Ice cream products have storage temperatures of about -11 degrees Celsius (12.2 degrees Fahrenheit) and are intolerant of temperature fluctuations. When temperature fluctuations occur, even if only 2 degrees Celsius outside the recommended storage temperature, ice crystal growth occurs in ice cream. These observations suggest that temperature fluctuations should be avoided, therefore making temporary storage on docks problematic if the temperature there is about 1 degree Celsius.

Proper design measures can help in keeping temperatures in the staging area low. For example, good dock seals are imperative, and a vehicle restraint can hold the trailer tightly against the dock seal to prevent temperature leaks.

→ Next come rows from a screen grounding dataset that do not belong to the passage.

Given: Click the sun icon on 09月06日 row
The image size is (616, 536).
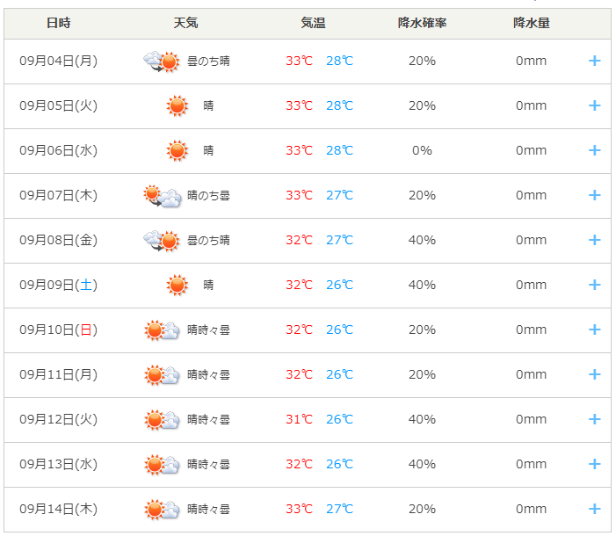Looking at the screenshot, I should [x=178, y=150].
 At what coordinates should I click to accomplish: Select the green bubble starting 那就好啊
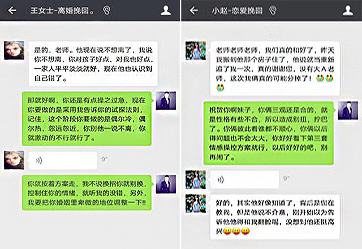[87, 119]
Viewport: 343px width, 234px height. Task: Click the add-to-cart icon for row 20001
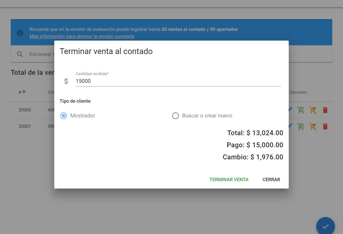coord(301,126)
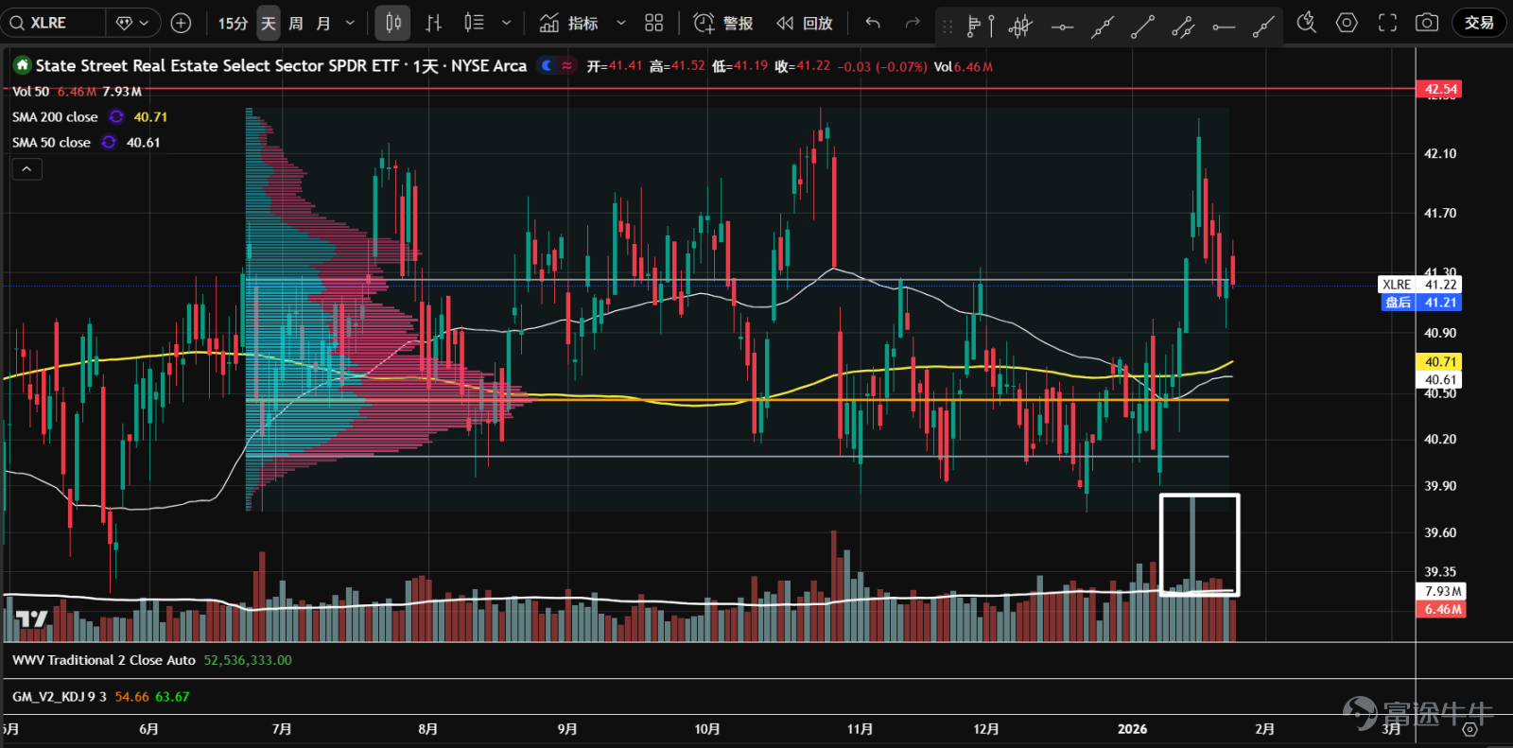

Moving already frozen goods into storage quickly may be more important than having a blast freezer in the staging area. In addition, it is helpful to actively monitor the time the ice cream products stay in staging. Products should be actively monitored and notifications generated if the process takes too long for specific pallets. 

From the ice cream capital

It’s not just the scientific experts that know their ice cream. Scott Albers, president of Nor-Am Cold Storage, knows that consistency is king — and this is especially true when storing dairy products. 

“Our dairy partners trust us to be able to keep a consistent temperature in the building regardless of the heat load coming in, and on the hottest July day of the year,” Albers says. Having extra capacity in refrigeration systems to be able to hold a consistent temperature no matter what variables may come along is critically important, he adds.

Albers says they’re lucky to be headquartered in Le Mars, Iowa, the Ice Cream Capital of the World. Founded in 1999, Nor-Am Cold Storage has expertly handled ice cream and dairy since it opened its doors almost 25 years ago.  

“In our experience, the dairy industry is thriving and we see all of our dairy customers as valued partners in a vital sector,” Albers says. In fact, dairy has become a key component in the company’s overall customer profile — from Dodge City, Kan., all the way up to Wisconsin.

He concludes: “Dairy may have some unique temperature specifications, but when you are able to adapt to the dairy industry’s needs and build trust by actually doing what you say you can do, they’re an amazing partner to work with.”